Published online by Cambridge University Press: 08 January 2025
Counternarrative storytelling is an invaluable technique when centering overlooked voices and experiences of race and gender, as seen within theoretical frameworks such as Critical Race Theory and Black feminist epistemology. Additionally, the oral traditions of many African diasporic cultures necessitates storytelling as a crucial component of the sharing and passing down of practices, beliefs and teachings. Storytelling is an art form that can be used as entertainment, within music and in writing.

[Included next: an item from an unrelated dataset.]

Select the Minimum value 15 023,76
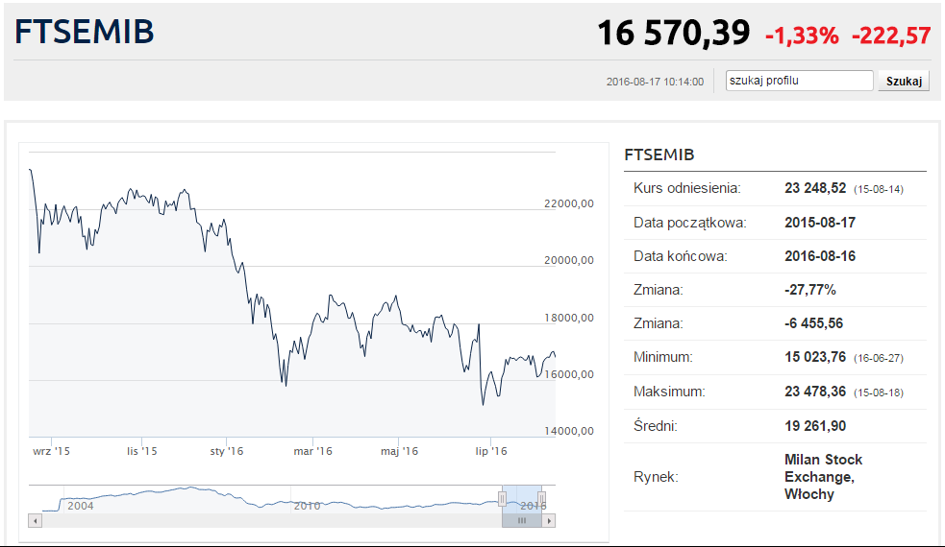 point(815,357)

To honour the power and beauty of this custom, I will utilise storytelling to describe what completing a PhD felt like to me.
Learning how to swim
Completing a PhD is akin to being a weak swimmer but being thrown into the deep end of a huge pool, having to learn, right there and then, how to keep yourself from drowning and to eventually be able to swim to the other end. You might have people on the sides of the pool in the stands, let us say friends or family members, who love you and are just as frightened as you, watching you struggle in the water. They will try to offer assistance by shouting out to you to ‘keep moving your arms and legs’, but they will never be able to understand how deep the water is or just how hard you are trying to keep moving your arms and legs!
Gaining a PhD denotes being part of a tiny group of 1.4 per cent of 25– 64- year- olds in the UK that have one (Coldron, 2019). Unfortunately, this tiny percentage has not been broken down further to illustrate what this looks like when accounting for specific characteristics like race, gender and/ or social class. But to gain an idea about how many Black British students progress to studying at PhD level, data from United Kingdom Research and Innovation (UKRI) is useful. According to UKRI data, between 2016 and 2019, ‘of the total 19,868 PhD funded studentships awarded by UKRI research councils collectively, 245 (1.2 per cent) were awarded to Black or Black Mixed students, with just 30 of those being from Black Caribbean backgrounds’ (Williams et al., 2019).